Some judges interpret this provision as requiring a contravention to be shown before counselling is required. Others consider it is appropriate to order counselling if an application alleging a contravention of an order is made. Council noted this apparent ambiguity and has recommended to Government that the legislation be clarified.



TABLE 14: Counselling

Use of counselling by court

Number (N = 600)

Percentage of total

Counselling ordered

116

19.3%

No counselling ordered

376

62.7%

Not recorded on return

108

18.0%

Total

600

100%


TABLE 15: Provision under which counselling ordered

Section of legislation*

Number (N = 116)

Section 16A

1

Section 39 Family Court Act WA

3

Section 62F

27

Section 62G

5

Section 62

11

Section 64

1

Section 112

1

Section 112AC

1

Section 112AD

44

Multiple sections

2

Voluntary

1

Not recorded on return

19

Total

116

* As data collection extended from the beginning of 1996 to the end of 1997, some of the sections of the Act listed were operating prior to the Family Law Reform Act and some were operating after that Act. Hence the reference in this table to some sections which do not now provide for counselling.


Table 16: Use of counselling - by State

State

Number of cases where counselling was used

Number of cases

(N=600)

Number where counselling used as % of cases

NSW

34

208

16.3%

Victoria

22

66

33.3%

Queensland

19

105

18.1%

SA

20

155

12.9%

WA

18

26

69.2%

Tasmania

3

40

7.5%

Totals

116

600

 


(F) PROCESSING TIME

The court’s Case Management Guidelines provide that contact enforcement applications are to be dealt with within 2 weeks.5 Council’s survey indicated that just under 29 per cent of applications were finalised within one month of the application being made. The majority of applications (71.3 per cent) were finalised within 3 months, but slightly more than one quarter took more than 3 months to resolve.

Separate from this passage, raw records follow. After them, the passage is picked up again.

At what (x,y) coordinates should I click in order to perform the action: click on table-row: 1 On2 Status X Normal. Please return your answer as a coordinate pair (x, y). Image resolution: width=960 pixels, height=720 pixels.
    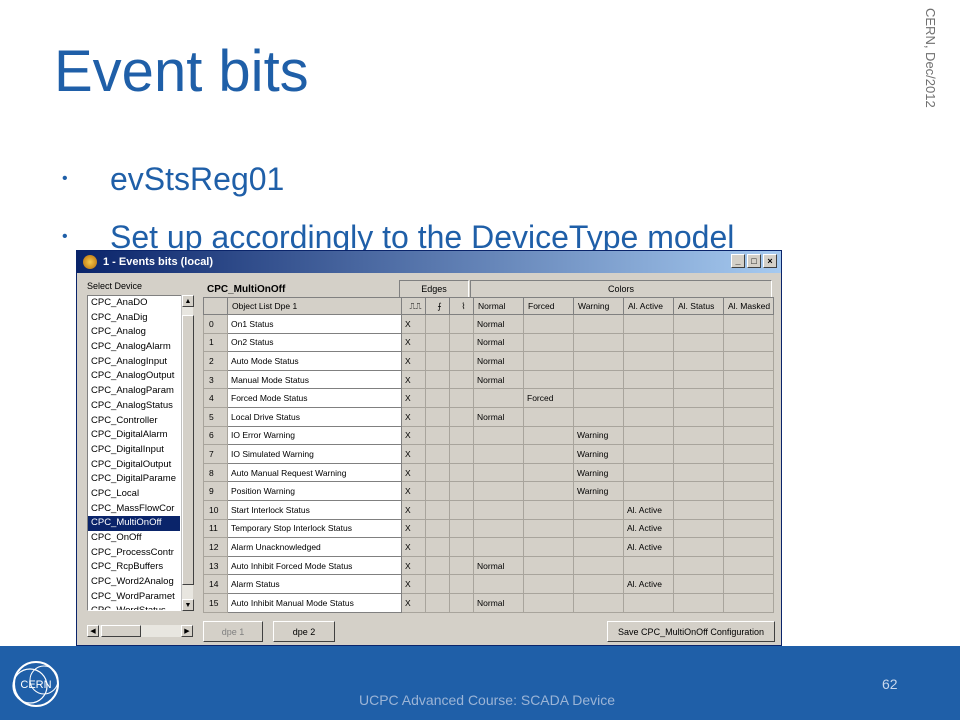
    Looking at the image, I should click on (488, 342).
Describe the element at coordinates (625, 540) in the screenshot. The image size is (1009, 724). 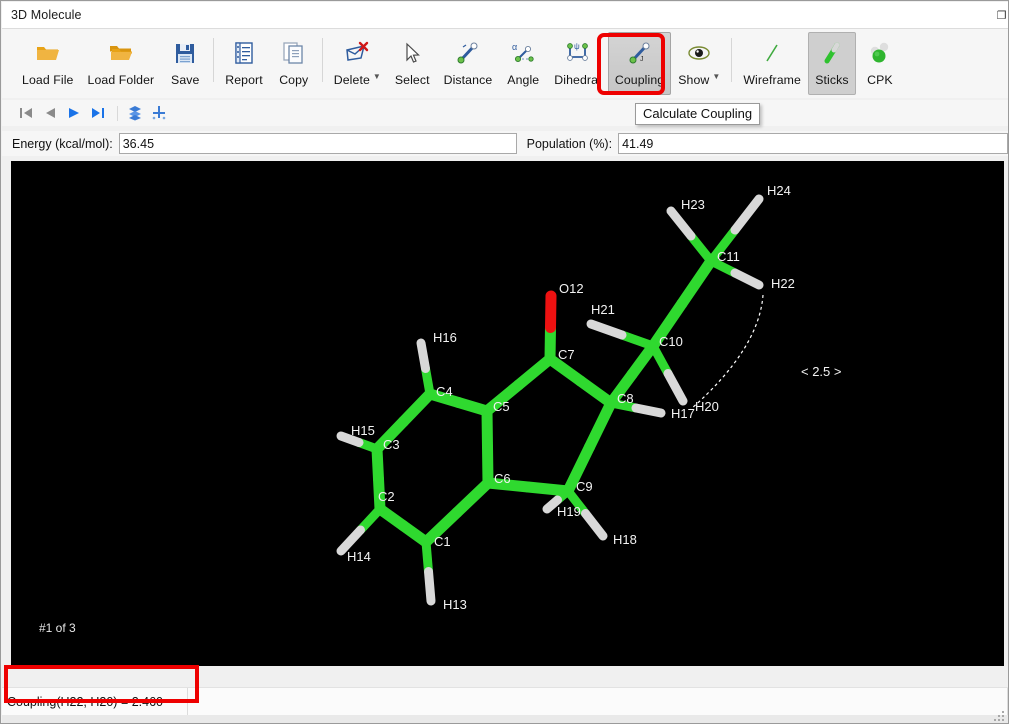
I see `atom-label-h18: H18` at that location.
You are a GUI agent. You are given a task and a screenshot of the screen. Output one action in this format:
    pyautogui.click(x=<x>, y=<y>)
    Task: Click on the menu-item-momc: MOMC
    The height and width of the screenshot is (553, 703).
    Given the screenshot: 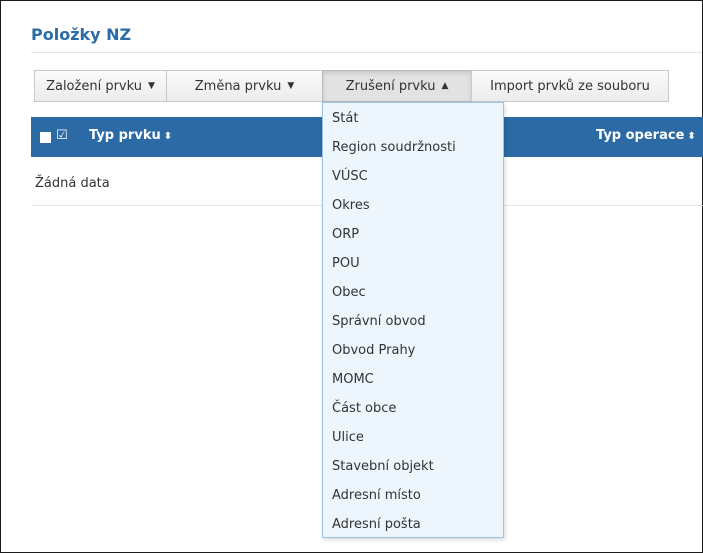 What is the action you would take?
    pyautogui.click(x=413, y=379)
    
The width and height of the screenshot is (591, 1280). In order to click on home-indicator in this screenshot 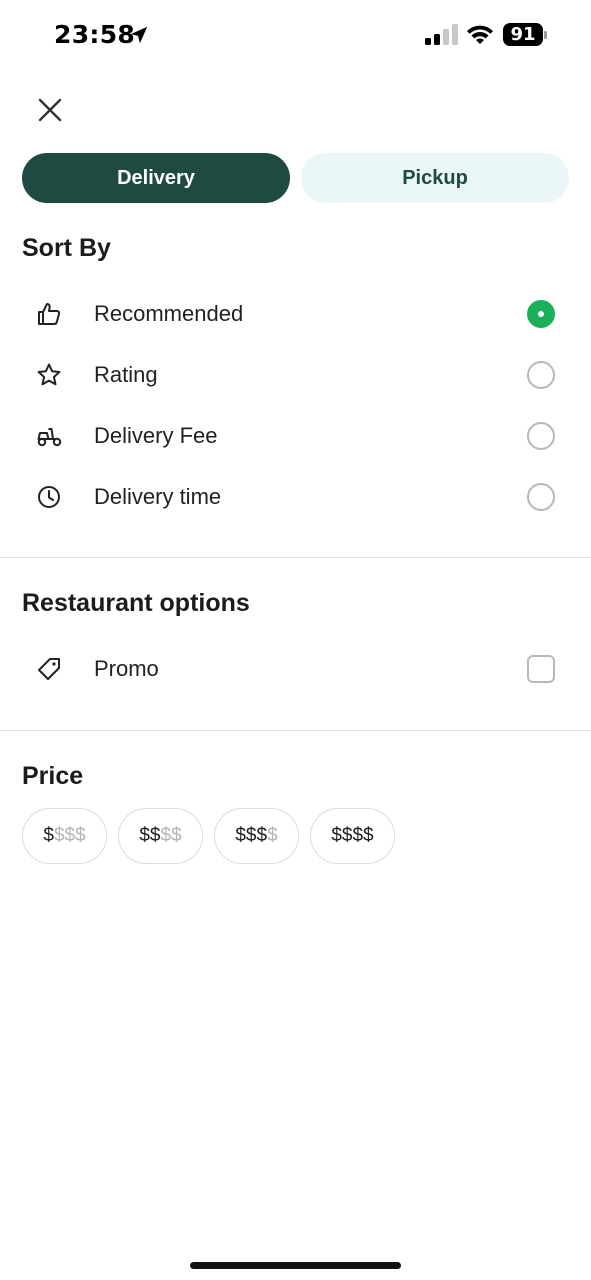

The results of the survey of cases undertaken by Council suggest that the existing system is only capable of finalising a little more than one in four enforcement applications within one month, with fewer applications being completed within the prescribed period of 14 days.

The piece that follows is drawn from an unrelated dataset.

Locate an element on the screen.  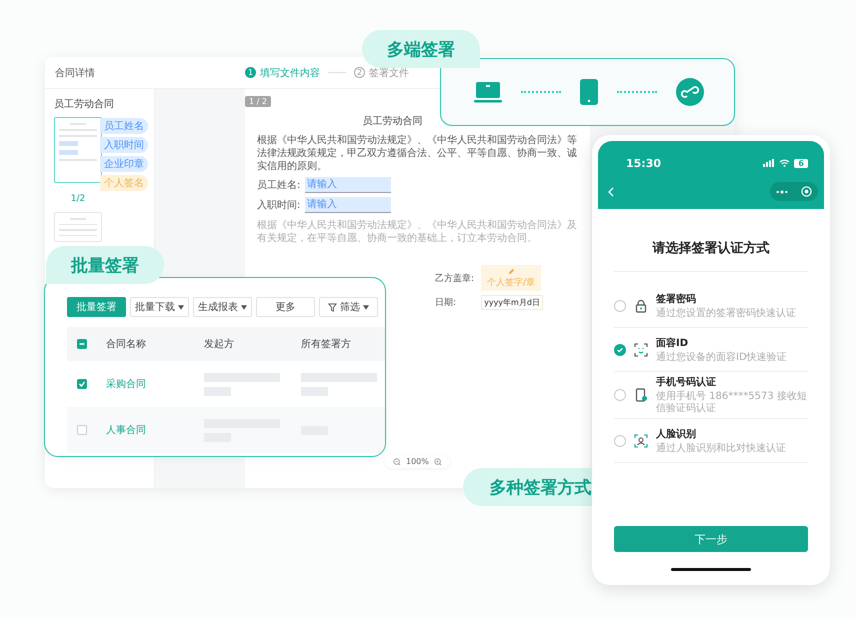
feature-label: 多端签署 is located at coordinates (421, 49).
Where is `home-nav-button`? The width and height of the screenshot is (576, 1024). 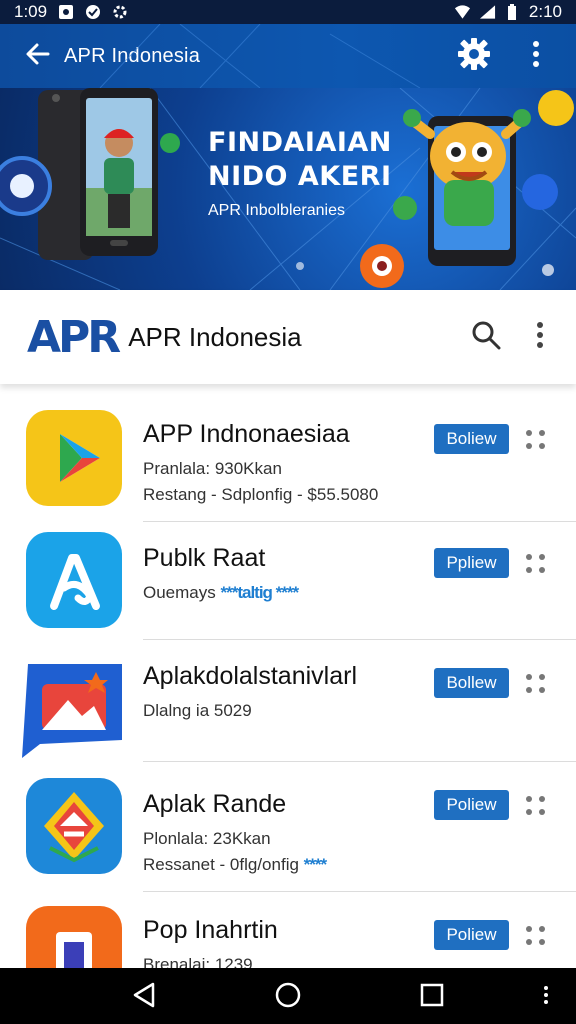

Council did not investigate the reasons why the court is not able to meet the standard set in its Case Management Guidelines. However, it understands that the court considers it does not have the resources to process these matters more quickly. It is also understood that in some cases the applicants themselves are not ready to present their case within 14 days.


TABLE 17: Processing time

Time

Application to first return date * - Number (%)

Application to finalisation - Number (%)

< 1 month

423 (70.5%)

171 (28.5%)

1 - 2 months

119 (19.8%)

153 (25.5%)

2 - 3 months

19 (3.2%)

104 (17.3%)

3 - 6 months

17 (2.8%)

112 (18.7%)

> 6 months

3 (0.5%)

41 (6.8%)

Not recorded on return

19 (3.2%)

19 (3.2%)

Total

600

600

* The first return date is the date set for the first hearing of the matter by the court.




Notes:

1 The JSC (1992) received and published a number of submissions made to it. This was considered by Council to be a valuable source of information and accordingly the 943 published submissions were examined and those which dealt with enforcement problems and issues were analysed. Of the 943 published submissions, 359 referred to problems with enforcement of child contact orders. The bulk of the submissions were from individual members of the public, but a significant proportion (about 18%) were from organisations.

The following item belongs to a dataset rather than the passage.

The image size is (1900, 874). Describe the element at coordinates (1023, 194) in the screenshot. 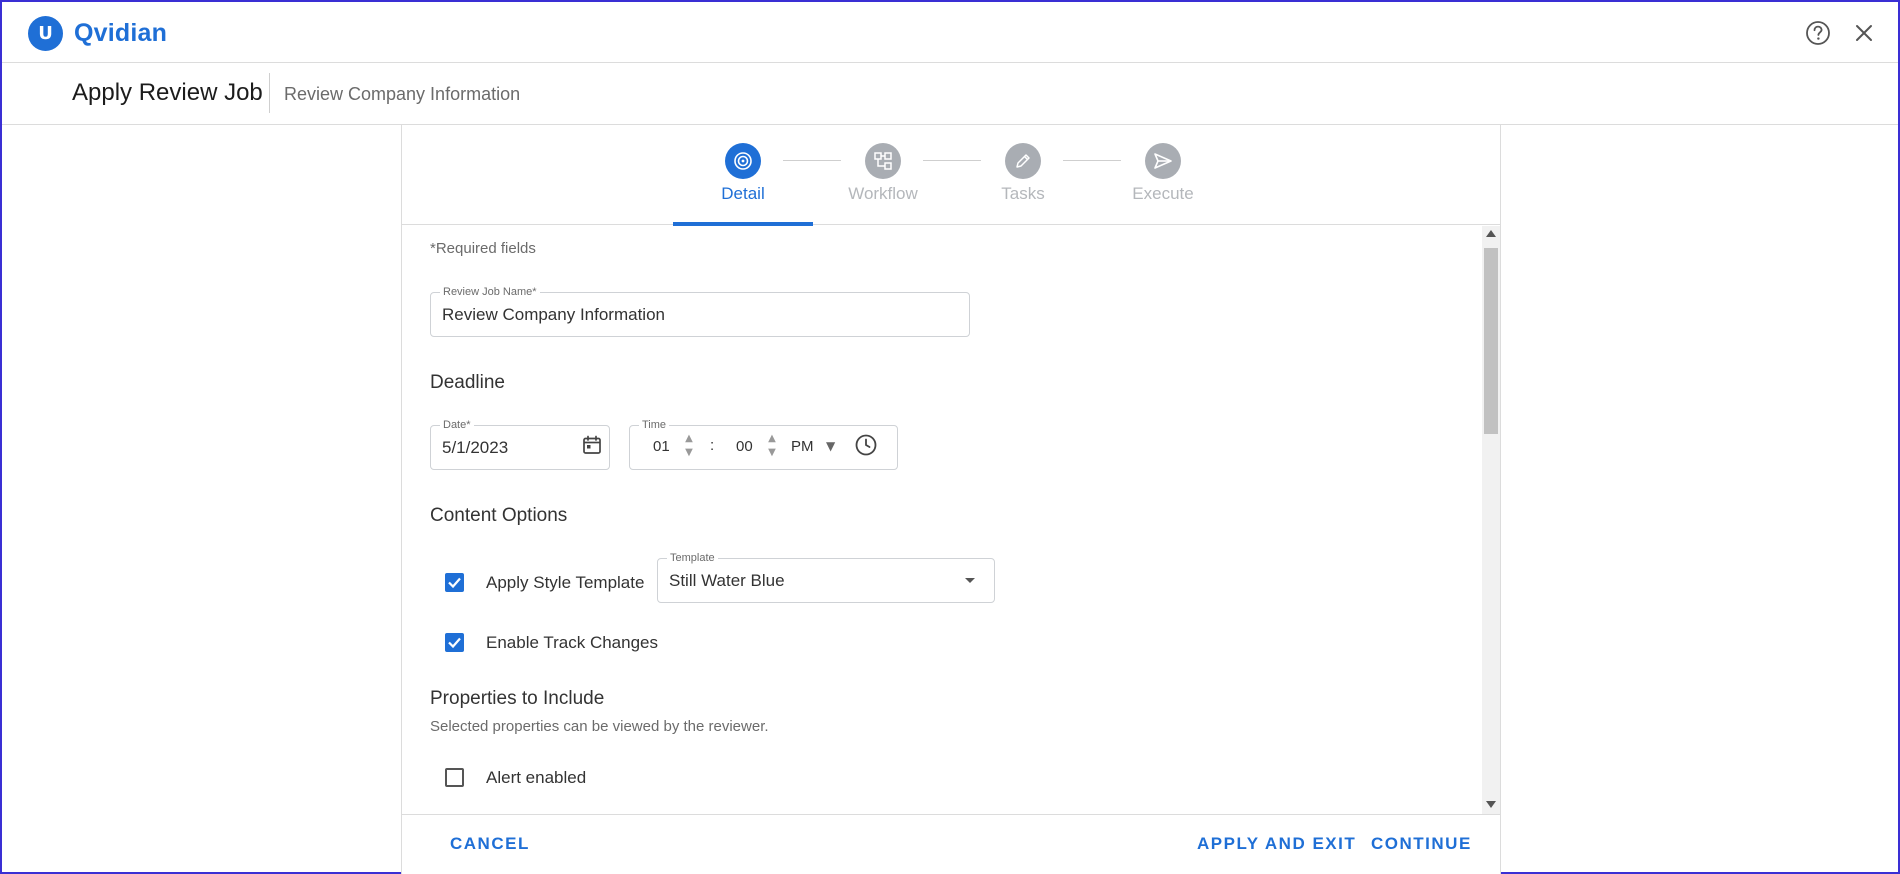

I see `step-label: Tasks` at that location.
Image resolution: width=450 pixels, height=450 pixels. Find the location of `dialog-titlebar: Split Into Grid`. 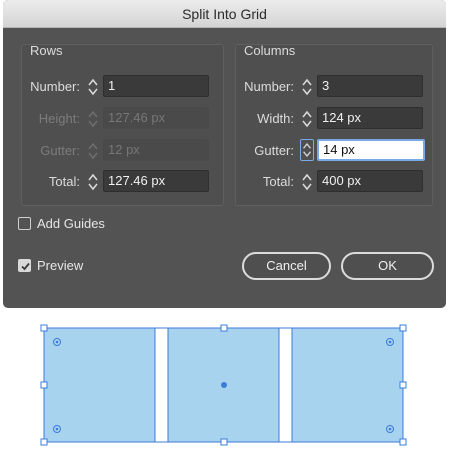

dialog-titlebar: Split Into Grid is located at coordinates (224, 14).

2 Australian Parliament, 1992, Joint Select Committee on Certain Aspects of the Operation and Interpretation of the Family Law Act, The Family Law Act 1975 - Aspects of its Operation and Interpretation, para 7.121, pages 194-195.

3 This is considered to be a reasonable assumption, but it should be pointed out that it would be possible for a grand parent, for instance, to be the applicant and it would not necessarily be correct to assume in such cases that the alleged offender was a person of the opposite sex.

4 From reading the submissions I have little doubt that some of the groups will not be put off drawing this conclusion from the data nevertheless.